IntelAssessing Projects : Using Assessment to Improve Teaching and Learning
Assessment throughout the Learning Cycle

 

Assessment after Teaching and Learning
At the end of a project, learners need to show what they have learned and teachers need to know what learners have learned and what they will take with them from one section of work to the next. These assessments ask learners to demonstrate understanding and skill.  

Low-level knowledge about a topic can be assessed through a quiz or test, but assessing deeper understanding requires different kinds of tasks. When learners plan and carry out performance tasks, they show how well they can apply what they have learned to authentic situations. These tasks must be carefully designed in order to elicit the learners’ level of understanding and to provide them with opportunities to demonstrate their learning. Tasks such as reports, essays, presentations, artistic performances, and demonstrations, allow learners to show what they have learned about content, about working with others, about thinking, and about their own learning processes.

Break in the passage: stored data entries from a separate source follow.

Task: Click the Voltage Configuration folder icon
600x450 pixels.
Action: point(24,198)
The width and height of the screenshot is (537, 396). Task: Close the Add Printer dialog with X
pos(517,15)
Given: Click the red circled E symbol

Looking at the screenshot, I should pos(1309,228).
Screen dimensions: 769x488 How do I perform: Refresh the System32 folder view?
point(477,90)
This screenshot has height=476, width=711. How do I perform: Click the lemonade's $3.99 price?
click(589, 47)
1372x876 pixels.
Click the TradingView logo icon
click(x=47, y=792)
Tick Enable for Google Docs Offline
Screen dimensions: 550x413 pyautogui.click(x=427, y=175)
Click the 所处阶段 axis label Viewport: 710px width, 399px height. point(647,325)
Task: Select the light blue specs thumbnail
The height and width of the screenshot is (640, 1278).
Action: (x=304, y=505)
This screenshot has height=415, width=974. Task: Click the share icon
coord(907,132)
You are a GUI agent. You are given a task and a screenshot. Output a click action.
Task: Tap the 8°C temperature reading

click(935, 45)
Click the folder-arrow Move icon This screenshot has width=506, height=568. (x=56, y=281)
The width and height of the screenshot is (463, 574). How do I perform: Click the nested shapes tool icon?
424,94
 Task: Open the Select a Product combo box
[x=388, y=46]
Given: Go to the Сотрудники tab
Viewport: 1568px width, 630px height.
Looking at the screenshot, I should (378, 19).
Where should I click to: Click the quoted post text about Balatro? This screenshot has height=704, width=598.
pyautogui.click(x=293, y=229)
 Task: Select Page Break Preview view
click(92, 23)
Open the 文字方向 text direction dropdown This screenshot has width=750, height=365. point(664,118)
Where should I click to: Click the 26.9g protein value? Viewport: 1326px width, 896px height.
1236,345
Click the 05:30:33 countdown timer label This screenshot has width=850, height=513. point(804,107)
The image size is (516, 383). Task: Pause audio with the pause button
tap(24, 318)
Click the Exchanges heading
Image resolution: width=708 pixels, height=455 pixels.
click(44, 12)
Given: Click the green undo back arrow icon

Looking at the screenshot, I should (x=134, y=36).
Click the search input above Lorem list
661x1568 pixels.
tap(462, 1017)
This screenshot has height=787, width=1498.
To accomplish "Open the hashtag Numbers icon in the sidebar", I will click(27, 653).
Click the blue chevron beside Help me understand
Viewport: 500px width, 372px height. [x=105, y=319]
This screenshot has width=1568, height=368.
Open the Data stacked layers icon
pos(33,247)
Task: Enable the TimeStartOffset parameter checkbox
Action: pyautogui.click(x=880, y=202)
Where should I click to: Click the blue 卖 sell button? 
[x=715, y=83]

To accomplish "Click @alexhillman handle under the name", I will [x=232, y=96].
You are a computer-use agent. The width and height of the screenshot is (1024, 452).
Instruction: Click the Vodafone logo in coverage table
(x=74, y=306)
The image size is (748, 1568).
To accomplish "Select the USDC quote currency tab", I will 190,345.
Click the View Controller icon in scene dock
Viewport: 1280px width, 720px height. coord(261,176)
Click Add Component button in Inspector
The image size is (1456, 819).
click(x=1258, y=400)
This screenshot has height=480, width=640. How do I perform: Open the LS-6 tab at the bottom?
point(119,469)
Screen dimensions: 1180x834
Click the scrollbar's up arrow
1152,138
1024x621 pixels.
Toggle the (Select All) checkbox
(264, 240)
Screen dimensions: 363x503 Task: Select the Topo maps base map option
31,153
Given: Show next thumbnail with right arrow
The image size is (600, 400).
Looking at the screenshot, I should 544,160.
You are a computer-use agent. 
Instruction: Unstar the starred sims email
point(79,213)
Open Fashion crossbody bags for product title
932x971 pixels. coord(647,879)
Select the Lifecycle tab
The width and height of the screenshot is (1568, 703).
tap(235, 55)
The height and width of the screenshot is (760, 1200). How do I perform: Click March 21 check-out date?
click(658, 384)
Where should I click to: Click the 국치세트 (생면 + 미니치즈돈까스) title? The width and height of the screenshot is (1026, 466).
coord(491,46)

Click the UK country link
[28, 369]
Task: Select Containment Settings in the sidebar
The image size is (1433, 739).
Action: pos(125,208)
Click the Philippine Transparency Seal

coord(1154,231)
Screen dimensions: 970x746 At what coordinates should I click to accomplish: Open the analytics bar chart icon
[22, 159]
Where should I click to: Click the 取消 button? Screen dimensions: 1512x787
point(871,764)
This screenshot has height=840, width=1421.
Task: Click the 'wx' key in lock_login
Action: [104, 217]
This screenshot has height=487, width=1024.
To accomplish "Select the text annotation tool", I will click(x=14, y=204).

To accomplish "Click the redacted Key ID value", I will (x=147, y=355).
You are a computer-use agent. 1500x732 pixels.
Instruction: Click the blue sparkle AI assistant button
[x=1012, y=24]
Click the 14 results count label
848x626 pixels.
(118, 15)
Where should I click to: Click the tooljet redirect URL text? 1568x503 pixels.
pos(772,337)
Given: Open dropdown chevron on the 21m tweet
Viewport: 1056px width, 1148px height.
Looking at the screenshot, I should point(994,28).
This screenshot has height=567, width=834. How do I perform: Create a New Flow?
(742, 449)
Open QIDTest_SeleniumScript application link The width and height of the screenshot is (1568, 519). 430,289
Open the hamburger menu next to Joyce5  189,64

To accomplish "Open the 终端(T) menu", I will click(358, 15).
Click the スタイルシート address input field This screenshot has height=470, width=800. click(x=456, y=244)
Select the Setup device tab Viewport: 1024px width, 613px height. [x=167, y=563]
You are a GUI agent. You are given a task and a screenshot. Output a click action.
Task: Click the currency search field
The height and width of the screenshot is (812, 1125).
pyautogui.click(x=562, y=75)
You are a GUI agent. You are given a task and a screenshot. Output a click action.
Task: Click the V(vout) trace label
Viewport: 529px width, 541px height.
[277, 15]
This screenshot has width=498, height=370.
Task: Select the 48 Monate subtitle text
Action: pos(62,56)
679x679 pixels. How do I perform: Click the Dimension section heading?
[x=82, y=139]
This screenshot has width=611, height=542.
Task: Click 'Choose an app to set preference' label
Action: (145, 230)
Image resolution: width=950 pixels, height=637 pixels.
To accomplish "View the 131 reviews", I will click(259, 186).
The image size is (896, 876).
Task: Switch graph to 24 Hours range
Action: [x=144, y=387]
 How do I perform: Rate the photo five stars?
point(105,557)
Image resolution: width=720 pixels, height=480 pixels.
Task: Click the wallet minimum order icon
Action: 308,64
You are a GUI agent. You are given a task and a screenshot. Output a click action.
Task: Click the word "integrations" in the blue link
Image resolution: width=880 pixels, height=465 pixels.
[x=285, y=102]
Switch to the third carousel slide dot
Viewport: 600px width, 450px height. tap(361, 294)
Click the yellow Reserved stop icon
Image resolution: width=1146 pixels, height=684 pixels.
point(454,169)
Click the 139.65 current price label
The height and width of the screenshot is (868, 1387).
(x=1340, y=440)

Other kinds of long-term assessments, such as portfolios and ongoing dialogue, provide teachers and learners with the opportunity to make connections among parts of the curriculum, even different subject / learning areas, and individual goals. They help learners assess their own learning over a period of time and give teachers and schools important information for long-term planning.  

Creating a Classroom Culture of Learning
Often teachers plan a unit of study thinking of what they are going to do, the lessons they will give, the activities they will plan, and the tests they will create and mark. When formative assessment is a daily occurrence, teachers begin to think more in terms of what their learners are doing than in terms of what teachers are doing. Instead of thinking, “I’m going to explain simple machines to my Grade 3 learners using a video and a demonstration,” a teacher asks, “What kind of activity can I ask my learners to do that will show me what they understand about simple machines?” Then after gauging learners’ preliminary understanding, the teacher thinks of ways to help learners build their understanding, continually monitoring how they are learning. Teacher behaviours, in this kind of classroom, are only instructional as a means to an end, learning.  

In many classrooms, learners often attend class every day with only one thought: “What will be on the test?” Assessment in these classes becomes a guessing game. The teacher wants learners to learn what will be on the test without telling learners exactly what will be there since the test items are merely a sample of the knowledge learners are expected to learn. Learners want to find out exactly what will be tested so they can do well and not have to learn any “unnecessary” information. A final mark on a test may be a total surprise and may not reflect accurately a learner’s understanding of a topic, thus perpetuating the idea that doing well on the test is about playing a complicated game with the teacher, not about learning.

When learners receive frequent information about their progress, however, they focus more on learning. They know exactly how they will be assessed since the assessments reflect authentic work in the discipline. As they move through the subject matter of the project, they receive information about how they are doing, what goals they are meeting, and what they can do to improve. When the time comes at the end of the project for them to show what they can do, they have had multiple opportunities to build their understanding and skill, and they are not surprised by the outcome.  

In classrooms where learners, parents, and teachers work together to continually assess learners’ progress toward learning goals, the classroom environment becomes more focused on learning. Learners feel more control and take a more proactive approach to their learning while teachers’ focus is “less on teaching and more on the learning in the classroom” (Black, et al., 2003, p. 80).